**WHAT IS NEEDED**
Please turn the data below, from the line containing "Click the 删除" through the line containing "(x=32, y=112)", into a numbered list with blank lines left out.

**GIVEN INFORMATION**
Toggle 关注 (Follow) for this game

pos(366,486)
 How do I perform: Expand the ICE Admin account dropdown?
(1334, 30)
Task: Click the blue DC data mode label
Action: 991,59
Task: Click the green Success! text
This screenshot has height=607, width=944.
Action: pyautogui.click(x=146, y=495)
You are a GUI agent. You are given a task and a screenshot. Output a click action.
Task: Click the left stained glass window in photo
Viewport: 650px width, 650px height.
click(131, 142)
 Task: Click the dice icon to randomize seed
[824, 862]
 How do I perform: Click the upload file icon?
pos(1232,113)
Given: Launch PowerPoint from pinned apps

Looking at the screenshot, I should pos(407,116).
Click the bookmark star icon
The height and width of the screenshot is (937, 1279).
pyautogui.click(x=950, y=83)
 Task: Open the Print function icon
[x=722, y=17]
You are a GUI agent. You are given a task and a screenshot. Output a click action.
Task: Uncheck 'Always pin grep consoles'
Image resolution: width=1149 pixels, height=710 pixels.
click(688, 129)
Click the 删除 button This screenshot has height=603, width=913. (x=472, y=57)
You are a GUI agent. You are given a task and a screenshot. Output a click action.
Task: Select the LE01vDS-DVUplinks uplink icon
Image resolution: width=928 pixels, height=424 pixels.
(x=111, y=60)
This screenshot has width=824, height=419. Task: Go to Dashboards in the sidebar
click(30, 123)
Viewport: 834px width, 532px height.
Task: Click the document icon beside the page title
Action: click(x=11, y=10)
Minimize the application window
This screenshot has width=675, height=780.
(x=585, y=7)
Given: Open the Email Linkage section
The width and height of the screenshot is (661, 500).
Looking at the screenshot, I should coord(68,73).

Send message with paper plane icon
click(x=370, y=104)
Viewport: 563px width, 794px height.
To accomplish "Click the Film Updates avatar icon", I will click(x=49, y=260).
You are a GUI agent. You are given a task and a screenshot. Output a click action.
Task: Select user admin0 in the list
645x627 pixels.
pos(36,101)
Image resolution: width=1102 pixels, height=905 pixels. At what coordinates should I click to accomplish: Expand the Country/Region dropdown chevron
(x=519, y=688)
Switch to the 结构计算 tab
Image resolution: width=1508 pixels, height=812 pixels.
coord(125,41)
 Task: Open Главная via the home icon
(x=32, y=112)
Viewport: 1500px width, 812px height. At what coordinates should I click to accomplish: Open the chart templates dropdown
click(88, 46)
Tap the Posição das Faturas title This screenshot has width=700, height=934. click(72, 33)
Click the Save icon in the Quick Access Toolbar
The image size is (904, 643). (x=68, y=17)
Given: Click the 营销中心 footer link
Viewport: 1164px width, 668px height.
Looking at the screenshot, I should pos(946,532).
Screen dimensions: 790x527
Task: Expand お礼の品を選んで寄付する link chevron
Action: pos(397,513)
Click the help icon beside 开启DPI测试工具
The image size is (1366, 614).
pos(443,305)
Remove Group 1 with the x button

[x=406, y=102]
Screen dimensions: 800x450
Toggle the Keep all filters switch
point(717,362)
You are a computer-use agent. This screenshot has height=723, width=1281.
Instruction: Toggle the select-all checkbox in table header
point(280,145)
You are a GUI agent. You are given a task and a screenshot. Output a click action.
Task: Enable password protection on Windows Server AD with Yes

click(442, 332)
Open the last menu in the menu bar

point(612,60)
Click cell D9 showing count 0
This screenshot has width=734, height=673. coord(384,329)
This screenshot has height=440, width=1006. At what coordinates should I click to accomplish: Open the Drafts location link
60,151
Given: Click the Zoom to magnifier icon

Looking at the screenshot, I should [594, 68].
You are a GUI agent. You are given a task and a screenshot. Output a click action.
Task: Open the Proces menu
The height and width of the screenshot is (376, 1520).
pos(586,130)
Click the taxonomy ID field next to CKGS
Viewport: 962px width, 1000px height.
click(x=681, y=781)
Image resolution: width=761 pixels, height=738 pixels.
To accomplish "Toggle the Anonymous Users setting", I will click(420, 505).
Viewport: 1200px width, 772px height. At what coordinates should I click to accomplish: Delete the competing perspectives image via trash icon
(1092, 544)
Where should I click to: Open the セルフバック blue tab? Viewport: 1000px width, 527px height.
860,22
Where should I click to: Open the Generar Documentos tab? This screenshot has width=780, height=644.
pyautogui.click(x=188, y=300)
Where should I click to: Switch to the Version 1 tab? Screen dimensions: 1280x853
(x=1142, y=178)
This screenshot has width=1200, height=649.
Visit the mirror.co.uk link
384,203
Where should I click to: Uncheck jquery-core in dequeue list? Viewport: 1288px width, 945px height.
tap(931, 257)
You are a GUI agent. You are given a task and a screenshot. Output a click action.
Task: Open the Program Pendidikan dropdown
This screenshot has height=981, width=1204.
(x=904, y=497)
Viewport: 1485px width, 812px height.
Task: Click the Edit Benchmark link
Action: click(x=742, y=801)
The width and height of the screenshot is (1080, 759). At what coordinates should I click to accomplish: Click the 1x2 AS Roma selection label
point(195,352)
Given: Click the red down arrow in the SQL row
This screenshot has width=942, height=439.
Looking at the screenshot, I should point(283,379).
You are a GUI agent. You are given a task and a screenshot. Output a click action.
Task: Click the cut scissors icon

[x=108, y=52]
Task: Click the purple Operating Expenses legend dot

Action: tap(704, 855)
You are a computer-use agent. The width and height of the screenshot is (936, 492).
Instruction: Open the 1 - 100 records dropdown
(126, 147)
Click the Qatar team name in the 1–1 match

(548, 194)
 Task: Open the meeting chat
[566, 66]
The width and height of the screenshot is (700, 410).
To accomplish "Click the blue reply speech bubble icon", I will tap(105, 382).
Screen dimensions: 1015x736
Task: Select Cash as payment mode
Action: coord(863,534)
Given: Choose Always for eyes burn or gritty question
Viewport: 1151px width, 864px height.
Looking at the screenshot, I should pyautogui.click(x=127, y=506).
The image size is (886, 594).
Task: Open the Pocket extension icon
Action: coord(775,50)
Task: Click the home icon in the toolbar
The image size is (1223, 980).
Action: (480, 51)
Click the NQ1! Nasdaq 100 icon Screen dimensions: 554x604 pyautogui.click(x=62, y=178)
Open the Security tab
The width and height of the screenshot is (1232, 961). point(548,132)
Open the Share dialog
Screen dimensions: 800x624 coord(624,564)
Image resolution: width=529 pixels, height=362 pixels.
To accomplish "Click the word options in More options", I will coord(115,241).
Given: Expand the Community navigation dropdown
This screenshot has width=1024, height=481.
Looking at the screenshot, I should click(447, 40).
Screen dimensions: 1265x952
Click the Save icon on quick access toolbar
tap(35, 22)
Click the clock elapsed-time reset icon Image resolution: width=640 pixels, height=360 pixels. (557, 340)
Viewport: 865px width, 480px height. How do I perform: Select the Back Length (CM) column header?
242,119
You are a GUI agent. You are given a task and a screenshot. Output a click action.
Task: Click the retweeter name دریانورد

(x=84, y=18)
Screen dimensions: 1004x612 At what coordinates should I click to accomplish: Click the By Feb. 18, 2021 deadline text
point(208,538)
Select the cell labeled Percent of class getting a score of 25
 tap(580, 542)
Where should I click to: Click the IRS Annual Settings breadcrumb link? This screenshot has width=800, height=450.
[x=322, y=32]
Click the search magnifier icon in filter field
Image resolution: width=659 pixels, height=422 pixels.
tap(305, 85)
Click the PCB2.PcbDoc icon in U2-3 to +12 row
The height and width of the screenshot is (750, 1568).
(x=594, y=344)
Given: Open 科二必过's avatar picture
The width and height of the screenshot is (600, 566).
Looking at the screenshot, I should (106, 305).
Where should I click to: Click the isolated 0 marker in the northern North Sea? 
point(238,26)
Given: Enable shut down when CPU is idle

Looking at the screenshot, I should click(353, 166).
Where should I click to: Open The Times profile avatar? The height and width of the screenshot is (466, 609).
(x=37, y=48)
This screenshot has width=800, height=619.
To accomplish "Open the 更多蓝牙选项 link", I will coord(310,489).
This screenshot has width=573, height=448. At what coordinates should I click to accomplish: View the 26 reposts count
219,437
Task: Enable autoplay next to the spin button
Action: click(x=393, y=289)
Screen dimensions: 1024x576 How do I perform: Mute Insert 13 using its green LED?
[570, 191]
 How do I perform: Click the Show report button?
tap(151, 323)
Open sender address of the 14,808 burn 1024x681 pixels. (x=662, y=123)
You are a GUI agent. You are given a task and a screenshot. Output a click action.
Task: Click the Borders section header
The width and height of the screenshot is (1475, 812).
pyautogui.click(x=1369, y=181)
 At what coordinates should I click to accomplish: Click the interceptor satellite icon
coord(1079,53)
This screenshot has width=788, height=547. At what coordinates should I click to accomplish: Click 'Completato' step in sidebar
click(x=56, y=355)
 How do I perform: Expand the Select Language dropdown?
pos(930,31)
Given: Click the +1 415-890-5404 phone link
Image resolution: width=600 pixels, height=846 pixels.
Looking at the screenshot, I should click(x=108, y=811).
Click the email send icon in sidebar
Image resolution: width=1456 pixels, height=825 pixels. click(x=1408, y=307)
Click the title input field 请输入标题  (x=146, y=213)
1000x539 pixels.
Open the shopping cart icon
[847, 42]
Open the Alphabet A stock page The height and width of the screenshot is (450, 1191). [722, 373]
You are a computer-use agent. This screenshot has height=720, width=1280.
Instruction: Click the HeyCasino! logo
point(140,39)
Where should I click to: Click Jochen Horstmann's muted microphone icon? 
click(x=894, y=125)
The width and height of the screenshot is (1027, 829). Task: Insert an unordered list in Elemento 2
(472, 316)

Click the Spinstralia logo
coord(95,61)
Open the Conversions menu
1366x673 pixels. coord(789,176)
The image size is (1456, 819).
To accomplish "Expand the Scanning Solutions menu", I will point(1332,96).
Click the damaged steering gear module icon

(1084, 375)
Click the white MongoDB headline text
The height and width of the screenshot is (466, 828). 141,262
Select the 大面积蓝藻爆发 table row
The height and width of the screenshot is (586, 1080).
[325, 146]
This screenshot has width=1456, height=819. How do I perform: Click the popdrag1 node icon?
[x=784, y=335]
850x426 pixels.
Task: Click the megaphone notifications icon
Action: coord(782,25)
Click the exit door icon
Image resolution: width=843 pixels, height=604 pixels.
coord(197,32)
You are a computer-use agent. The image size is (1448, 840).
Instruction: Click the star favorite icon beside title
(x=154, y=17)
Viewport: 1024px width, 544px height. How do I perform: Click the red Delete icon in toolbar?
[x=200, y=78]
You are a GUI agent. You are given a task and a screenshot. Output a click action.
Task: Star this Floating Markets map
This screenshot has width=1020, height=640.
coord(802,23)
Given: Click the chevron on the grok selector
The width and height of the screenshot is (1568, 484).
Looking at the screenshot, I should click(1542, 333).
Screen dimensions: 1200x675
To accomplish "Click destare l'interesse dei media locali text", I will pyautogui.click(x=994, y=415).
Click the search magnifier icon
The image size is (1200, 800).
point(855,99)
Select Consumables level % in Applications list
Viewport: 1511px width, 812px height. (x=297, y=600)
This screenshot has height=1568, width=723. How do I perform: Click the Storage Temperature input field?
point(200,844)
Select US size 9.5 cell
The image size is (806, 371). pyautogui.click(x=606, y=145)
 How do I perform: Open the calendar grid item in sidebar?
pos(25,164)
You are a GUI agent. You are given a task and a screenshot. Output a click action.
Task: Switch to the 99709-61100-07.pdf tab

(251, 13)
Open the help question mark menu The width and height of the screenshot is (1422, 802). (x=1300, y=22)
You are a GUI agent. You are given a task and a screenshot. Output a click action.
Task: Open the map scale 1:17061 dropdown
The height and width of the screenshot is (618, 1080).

**PROBLEM SOLUTION**
1. Click the 删除 button This screenshot has height=603, width=913. (x=472, y=57)
2. You are a GUI agent. You are given a task and a screenshot. Output a click action.
3. Task: Select the LE01vDS-DVUplinks uplink icon
4. Image resolution: width=928 pixels, height=424 pixels.
5. (x=111, y=60)
6. This screenshot has width=824, height=419. Task: Go to Dashboards in the sidebar
7. click(30, 123)
8. Viewport: 834px width, 532px height.
9. Task: Click the document icon beside the page title
10. Action: click(x=11, y=10)
11. Minimize the application window
12. This screenshot has width=675, height=780.
13. (x=585, y=7)
14. Given: Open the Email Linkage section
15. The width and height of the screenshot is (661, 500).
16. Looking at the screenshot, I should coord(68,73).
17. Send message with paper plane icon
18. click(x=370, y=104)
19. Viewport: 563px width, 794px height.
20. To accomplish "Click the Film Updates avatar icon", I will click(x=49, y=260).
21. You are a GUI agent. You are given a task and a screenshot. Output a click action.
22. Task: Select user admin0 in the list
23. 645x627 pixels.
24. pos(36,101)
25. Image resolution: width=1102 pixels, height=905 pixels. At what coordinates should I click to accomplish: Expand the Country/Region dropdown chevron
26. (x=519, y=688)
27. Switch to the 结构计算 tab
28. Image resolution: width=1508 pixels, height=812 pixels.
29. coord(125,41)
30.  Task: Open Главная via the home icon
31. (x=32, y=112)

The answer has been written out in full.